民間は、不況のとき好き好んで支出する訳がありません。

純輸出だって、他の国次第です。こっちでどうこうできる話ではありません。

ここで重要なのは、当然、政府支出です。政府支出は政府次第なのですから。


ここで、皆さん、経営者になったつもりで考えてください。

(1)日本政府は景気対策は何もしないらしい。

と思ったらどういう行動を取りますか?私なら、景気対策をバンバンやってる中国やアメリカ向けに資源を振り向けます。「政府が景気対策しないなら、国内売上は落ちる一方だろうし、もういいや。海外現地生産加速!Japan Passing!!」


(2)日本政府は景気対策することになった!

「お、この分野に集中的に政府は支出を増やすのねん。国内売上がバンバン伸びそうだし、いっちょ国内で設備投資したろか。いぇい!」


と、なるのではないでしょうか?


ちなみに、
アメリカでは地熱発電所の建設費の1/3を政府が援助する制度があって、いま、地熱発電所建設ブームが巻き起こっているそうです。

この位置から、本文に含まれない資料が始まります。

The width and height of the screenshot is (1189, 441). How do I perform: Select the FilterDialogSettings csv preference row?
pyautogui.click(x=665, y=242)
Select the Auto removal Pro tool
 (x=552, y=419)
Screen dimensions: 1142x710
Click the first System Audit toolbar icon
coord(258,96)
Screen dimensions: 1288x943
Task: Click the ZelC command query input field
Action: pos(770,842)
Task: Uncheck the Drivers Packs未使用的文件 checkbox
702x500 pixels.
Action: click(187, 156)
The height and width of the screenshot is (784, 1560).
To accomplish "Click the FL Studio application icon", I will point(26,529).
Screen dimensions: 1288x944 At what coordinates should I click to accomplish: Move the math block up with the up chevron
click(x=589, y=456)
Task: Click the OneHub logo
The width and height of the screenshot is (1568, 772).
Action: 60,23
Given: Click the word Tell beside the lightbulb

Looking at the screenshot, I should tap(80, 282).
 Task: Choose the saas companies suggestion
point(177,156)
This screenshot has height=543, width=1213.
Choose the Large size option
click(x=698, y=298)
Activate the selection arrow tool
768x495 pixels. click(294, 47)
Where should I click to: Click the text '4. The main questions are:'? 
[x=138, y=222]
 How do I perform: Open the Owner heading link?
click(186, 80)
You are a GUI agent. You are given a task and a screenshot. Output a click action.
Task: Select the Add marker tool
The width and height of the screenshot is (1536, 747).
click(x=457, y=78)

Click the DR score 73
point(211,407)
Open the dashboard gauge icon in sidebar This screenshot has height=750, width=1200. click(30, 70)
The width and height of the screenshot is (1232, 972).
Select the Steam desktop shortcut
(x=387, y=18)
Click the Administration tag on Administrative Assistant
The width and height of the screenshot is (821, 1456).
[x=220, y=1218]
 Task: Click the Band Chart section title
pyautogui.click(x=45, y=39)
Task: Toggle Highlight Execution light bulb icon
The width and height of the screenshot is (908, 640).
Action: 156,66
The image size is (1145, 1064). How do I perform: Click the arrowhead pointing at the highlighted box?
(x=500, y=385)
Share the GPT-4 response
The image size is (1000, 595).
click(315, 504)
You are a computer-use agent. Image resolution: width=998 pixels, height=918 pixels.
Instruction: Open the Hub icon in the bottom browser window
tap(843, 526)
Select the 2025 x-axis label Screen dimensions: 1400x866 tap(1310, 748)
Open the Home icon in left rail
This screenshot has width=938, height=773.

「300億かかる建設コストが200億で済むからね。これなら採算取れるし、そりゃ、どんどん建設したくもなるよ。」

のように、事業者が語っているのをテレビで見ました。

政府支出が呼び水になって、民間支出が増えているわけです。

このような米政府の積極介入があって、
10年くらい前まで、日本は地熱発電の最先進国と言われていたのが、いまやアメリカにかなり先んじられてしまっているとのこと。


なお、
次世代エネルギーと期待されるメタン・ハイドレードについては、日本の技術が先行しているそうです。
海洋産出実験12年度に 世界初、商業化探る
これは民間企業ではなく、「石油天然ガス・金属鉱物資源機構」という独立行政法人の話です。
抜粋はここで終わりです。